Lymph node or tumor cell suspensions were stained with biotinylated anti-clonotype (TagTCR) antibody 9H5 [10 µg/ml; from I. Förster (24) ], followed by streptavidin-Red670 (1.7 µg/ml, Life Technologies, Inc., Eggenstein, Germany), and PE-conjugated anti-CD4 (GK1.5, 2.0 µg/ml; BD PharMingen, Heidelberg, Germany) for two-color analysis. Cells were analyzed on a FACScan (Becton Dickinson).

Assessment of Tumor Size.
Solid tumors were dissected from pancreatic tissue after perfusion of 1x HBSS/5 mM glucose through the common bile duct into the pancreas. Tumor size was measured with a caliper and the formula [volume = 0.52 x (width)² x length] was applied to determine the tumor burden (mm³) per mouse.

Western Blotting.
Pancreases were disrupted in 50 mM Tris (pH 8.0), 1% 2-mercaptoethanol, 0.3% SDS, and 1 tablet of protease inhibitors/10 ml (Roche, Mannheim, Germany). Extracts were heated for 10 min at 95°C and clarified by centrifugation. Fifteen µg of total protein extract were separated on 10% SDS/PAGE. The membrane was blocked in 1x PBS, 0.1% Tween 20, and 5% milk powder and probed with 1 µg/ml SV40T-Ag polyclonal mouse antibody (416; Dianova, Hamburg, Germany), antimouse IgG-horseradish peroxidase (10 ng/ml; Vector/Alexis Biochemicals, Grünberg, Germany) and SuperSignal chemiluminescent substrate (Pierce, Rockford, IL).

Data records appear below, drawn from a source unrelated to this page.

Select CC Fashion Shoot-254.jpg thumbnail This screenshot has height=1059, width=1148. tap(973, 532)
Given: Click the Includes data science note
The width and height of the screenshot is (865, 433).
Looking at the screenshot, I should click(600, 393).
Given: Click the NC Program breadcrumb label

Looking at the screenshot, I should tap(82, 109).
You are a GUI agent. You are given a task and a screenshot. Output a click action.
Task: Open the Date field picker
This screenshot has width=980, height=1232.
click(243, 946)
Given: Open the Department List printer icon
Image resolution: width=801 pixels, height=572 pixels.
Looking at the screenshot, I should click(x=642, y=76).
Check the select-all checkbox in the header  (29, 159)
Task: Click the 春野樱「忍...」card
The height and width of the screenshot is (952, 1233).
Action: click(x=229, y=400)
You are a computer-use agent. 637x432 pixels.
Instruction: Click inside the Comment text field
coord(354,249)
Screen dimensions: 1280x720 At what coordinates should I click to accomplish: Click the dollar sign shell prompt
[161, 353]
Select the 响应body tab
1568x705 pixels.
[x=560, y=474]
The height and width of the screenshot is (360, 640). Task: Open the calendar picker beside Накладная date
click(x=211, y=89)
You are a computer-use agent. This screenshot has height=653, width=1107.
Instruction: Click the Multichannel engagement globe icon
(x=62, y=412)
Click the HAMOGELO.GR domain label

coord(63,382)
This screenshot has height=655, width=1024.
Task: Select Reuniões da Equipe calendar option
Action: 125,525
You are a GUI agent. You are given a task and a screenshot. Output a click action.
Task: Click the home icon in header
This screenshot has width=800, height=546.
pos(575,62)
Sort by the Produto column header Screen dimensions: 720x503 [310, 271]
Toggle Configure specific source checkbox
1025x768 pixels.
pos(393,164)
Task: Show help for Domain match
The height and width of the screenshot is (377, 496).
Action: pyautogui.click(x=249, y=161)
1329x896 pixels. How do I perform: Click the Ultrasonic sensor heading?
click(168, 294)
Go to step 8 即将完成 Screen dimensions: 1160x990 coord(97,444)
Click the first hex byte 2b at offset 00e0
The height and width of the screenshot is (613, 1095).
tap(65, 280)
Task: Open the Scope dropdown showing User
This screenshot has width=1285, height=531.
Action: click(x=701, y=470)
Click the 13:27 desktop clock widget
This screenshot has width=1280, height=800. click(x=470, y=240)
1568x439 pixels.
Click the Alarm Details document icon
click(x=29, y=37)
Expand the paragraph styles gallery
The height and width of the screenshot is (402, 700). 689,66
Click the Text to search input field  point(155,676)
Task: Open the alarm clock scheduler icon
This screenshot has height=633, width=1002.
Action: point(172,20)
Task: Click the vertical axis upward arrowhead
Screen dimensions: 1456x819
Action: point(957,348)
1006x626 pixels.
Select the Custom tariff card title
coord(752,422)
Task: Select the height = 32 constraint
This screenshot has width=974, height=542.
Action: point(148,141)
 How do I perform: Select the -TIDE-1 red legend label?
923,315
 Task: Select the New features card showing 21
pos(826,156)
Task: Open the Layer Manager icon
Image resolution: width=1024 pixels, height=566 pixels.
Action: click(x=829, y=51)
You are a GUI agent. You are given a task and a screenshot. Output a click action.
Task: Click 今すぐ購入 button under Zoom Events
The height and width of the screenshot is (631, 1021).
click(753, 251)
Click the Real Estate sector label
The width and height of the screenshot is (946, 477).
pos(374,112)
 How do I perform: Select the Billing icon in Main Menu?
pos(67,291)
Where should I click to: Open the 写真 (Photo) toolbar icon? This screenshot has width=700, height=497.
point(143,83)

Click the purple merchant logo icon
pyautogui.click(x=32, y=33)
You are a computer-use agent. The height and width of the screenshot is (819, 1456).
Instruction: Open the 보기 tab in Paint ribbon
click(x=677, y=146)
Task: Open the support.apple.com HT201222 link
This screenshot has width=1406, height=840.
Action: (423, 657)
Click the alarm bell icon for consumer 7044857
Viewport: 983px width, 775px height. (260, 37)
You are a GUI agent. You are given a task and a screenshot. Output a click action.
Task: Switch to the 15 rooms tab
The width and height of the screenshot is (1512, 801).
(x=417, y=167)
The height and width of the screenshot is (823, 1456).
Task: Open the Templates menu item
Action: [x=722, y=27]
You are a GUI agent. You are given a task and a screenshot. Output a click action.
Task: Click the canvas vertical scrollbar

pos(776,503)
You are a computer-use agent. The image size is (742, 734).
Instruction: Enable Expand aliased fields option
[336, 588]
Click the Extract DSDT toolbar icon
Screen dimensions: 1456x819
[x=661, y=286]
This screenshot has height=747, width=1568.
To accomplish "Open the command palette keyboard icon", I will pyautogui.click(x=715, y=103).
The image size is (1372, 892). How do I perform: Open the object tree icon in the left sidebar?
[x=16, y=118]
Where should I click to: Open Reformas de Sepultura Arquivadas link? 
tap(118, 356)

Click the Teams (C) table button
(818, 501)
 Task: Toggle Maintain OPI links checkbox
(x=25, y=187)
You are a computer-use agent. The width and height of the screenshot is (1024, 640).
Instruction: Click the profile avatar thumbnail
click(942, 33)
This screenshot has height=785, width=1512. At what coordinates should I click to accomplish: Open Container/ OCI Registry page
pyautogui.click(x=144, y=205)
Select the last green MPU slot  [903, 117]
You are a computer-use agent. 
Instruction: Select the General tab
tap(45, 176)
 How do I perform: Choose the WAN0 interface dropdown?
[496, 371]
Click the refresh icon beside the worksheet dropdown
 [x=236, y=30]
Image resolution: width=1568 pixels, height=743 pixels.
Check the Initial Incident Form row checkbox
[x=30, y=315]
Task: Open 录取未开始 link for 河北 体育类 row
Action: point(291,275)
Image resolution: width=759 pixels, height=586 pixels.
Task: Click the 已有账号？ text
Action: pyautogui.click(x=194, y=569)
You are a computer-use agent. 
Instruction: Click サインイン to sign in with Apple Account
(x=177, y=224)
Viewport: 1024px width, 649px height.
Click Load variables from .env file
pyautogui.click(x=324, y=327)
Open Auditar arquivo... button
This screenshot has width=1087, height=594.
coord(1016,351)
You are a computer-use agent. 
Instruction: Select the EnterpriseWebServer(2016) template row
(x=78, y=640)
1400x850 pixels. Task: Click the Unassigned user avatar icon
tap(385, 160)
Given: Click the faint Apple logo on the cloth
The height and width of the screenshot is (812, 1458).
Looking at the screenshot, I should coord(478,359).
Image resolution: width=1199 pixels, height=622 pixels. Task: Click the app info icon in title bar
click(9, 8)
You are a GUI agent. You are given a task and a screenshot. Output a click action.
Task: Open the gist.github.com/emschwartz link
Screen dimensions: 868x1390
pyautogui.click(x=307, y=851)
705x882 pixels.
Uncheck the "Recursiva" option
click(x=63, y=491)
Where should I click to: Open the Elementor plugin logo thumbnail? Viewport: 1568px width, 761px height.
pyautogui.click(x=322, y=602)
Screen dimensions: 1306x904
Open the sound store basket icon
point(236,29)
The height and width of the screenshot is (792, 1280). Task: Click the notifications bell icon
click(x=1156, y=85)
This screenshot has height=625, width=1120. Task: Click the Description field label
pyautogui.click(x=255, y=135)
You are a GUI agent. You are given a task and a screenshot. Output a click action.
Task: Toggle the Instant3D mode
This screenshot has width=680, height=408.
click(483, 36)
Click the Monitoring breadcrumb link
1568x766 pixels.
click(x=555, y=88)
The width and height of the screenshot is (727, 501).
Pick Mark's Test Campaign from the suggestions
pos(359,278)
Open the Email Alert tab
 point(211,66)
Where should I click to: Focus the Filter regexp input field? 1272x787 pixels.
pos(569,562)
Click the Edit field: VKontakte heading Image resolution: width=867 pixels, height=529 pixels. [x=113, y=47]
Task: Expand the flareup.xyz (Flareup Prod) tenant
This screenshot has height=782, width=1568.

Immunohistochemistry and in Situ Hybridization.
Staining was performed as described (19) with the following reagents: anti-Tag (rabbit polyclonal, 1:1000; from D. Hanahan); anti-CD4 (GK1.5, 10 µg/ml; BD PharMingen); anti-CD8 (Ly-2, 10 µg/ml; BD PharMingen), and anti-CD11b (Mac-1, 10 µg/ml; BD PharMingen). For in situ hybridization the following PCR fragments were subcloned into Bluescript vector: 639 bp Mig: forward primer (FP): 5'-CATCATCTTCCTGGAGCAGTGT-3', reverse primer (RP): 5'-GACACTTGCCCAGATCTGATGT-3'; 341 bp IP10: FP: 5'-CAAGGGATCCCTCTCGCAAGGA-3', RP: 5'-AGGGCAATTAGGACTAGCCATC-3'. Digoxigenin-labeled (dig-11-UTP; Roche) sense and antisense probes were synthesized from XbaI or BamHI linearized plasmids, using T3 and T7 polymerase (Roche), respectively. Ten-µm cryosections were treated with 4% paraformaldehyde and 0.2 M HCl, acetylated with acetic anhydride for 10 min, and hybridized with 250 ng of RNA probe/section in 100 µl of hybridization buffer [1% blocking reagent (Roche; 50% formamide, 5x SSC, 1 mg/ml yeast RNA, 0.5% Tween 20, 0.1 mg/ml heparin, 0.1% CHAPS, and 5 mM EDTA) at 55°C overnight. Sections were washed in 2x SSPE/0.3% CHAPS, treated with RNase A (20 µg/ml at 37°C for 30 min), followed by a wash in 50% formamide and 2x SSPE for 1.5 h at 50°C. RNA hybrids were detected with antidigoxigenin, alkaline phosphatase Fab-fragments (7.5 units/ml; Roche), followed by incubation with chromogenic substrate (0.45 mg/ml 4-nitroblue tetrazolium chloride and 0.18 mg/ml 5-bromo-4-chloro-3-indolyl-phosphate; Roche) in a buffer containing 0.1 M Tris (pH 9.5), 1 M NaCl, 0.05 M MgCl₂, 0.1% Tween 20, and 0.24 mg levamisole (Sigma Chemical Co., Taufkirchen, Germany). Sections were counterstained in 1% methyl green.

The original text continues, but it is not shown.